Penandatanganan perjanjian kerjasama ini dilakukan di hadapan Menko Darmin Nasution bersama Anggota Komite Ekonomi dan Industri Nasional (KEIN), Benny Pasaribu saat melakukan kunjungan bersama ke KEK, Sei Mangke, Senin (27/1).
“Miinat investasi di Sumatera Utara terus tumbuh. Melalui perjanjian kerjasama ini akan semakin mempercepat perkembangan investasi dan pembangunan infrastruktur di KEK Sei Mangkei,” kata Darmin
Menurut Darmin, KEK Sei Mangkei menjadi salah satu kawasan yang diharapkan oleh Pemerintahan Jokowi-JK selain KEK Lhokseumawe (Aceh), Tanjung Api-Api (Sumatera Selatan), Mandalika (NTB), Maloy (Kaltim) dan Morotai (Papua) guna meningkatkan investasi. “Dengan cara itu kita bisa mempercepat perkembangan di kawasan-kawasan tersebut,” ujarnya
Adapun ketujuh perjanjian kerjasama tersebut, lima diantaranya dilakukan oleh PTPN III (Persero) dengan beberapa perusahaan strategis, seperti dengan PT Pertamina Gas (Pertagas) dalam penyaluran gas bumi, PT Pertagas Niaga untuk jual beli gas serta PT Kereta Api Logistik dalam hal pemanfaatan dry port. PTPN III juga mengikat perjanjian dengan PT Alternatif Protein Indonesia guna pemanfaatan lahan serta PT All Cosmos Indonesia dalam pembangunan pabrik bio fertilizer
Sementara itu Benny Pasaribu mengapresiasi perjanjian kerjasama dan nota kesepahaman untuk mempercepat kawasan di Sei Mangkei. Hanya saja Benny berharap pemerintah daerah harus juga turut memberikan dukungan secara aktif misalnya dengan memberikan insentif.

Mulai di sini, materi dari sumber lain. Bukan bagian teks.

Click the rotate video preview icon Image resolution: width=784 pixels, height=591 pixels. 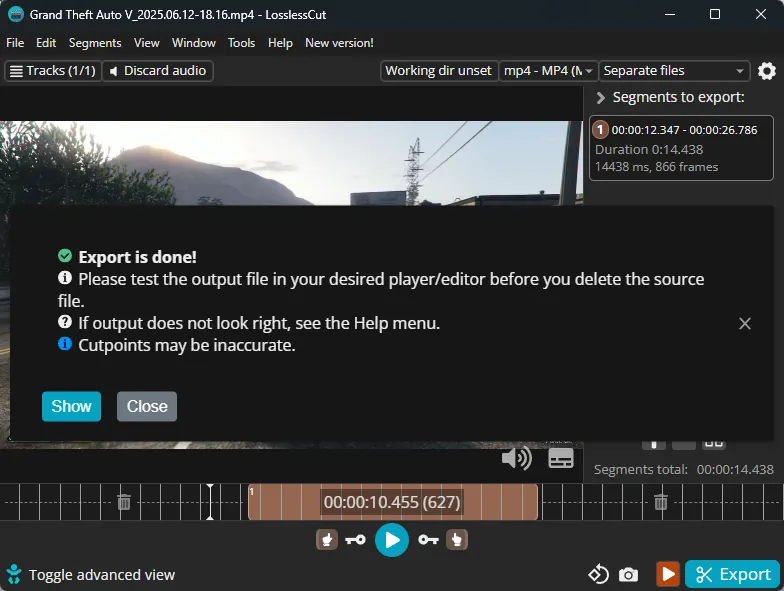coord(598,574)
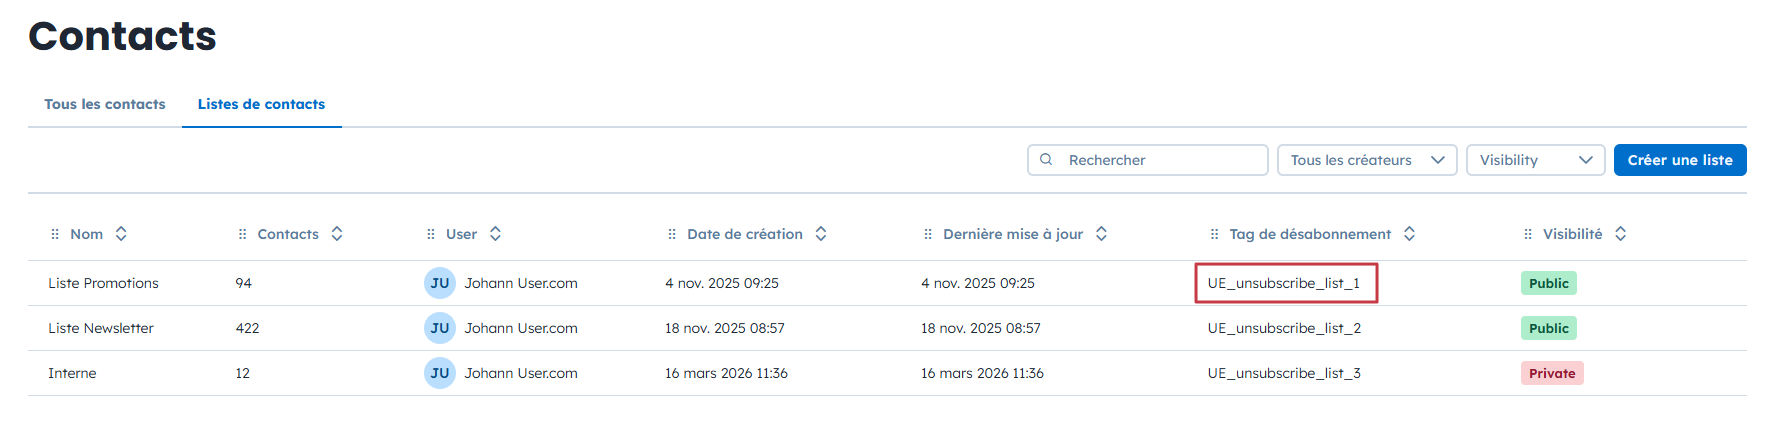1785x442 pixels.
Task: Switch to Tous les contacts tab
Action: click(x=105, y=104)
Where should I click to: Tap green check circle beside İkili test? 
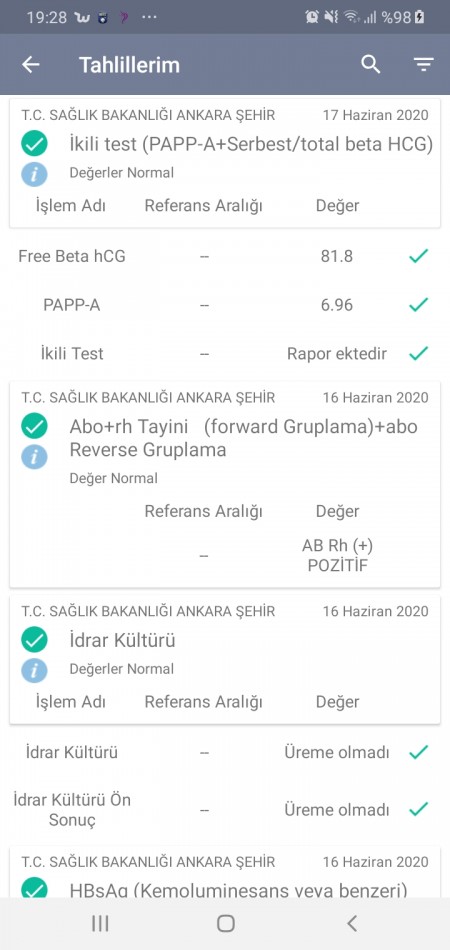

“Pemberian insentif itu untuk meningkatkan daya saing. Dengan meningkatnya daya saing tentu dapat menarik investor untuk berinvestasi di kawasan tersebut,” kata Benny.
Selain itu kata Benny, pengembangan KEK menjadi terobosan untuk menjembatani kesenjangan sosial ekonomi masyarakat, kesenjangan antarwilayah, dan membangun kemandirian ekonomi dari dominannya ekspor barang mentah atas sumber daya alam nasional. (Smn).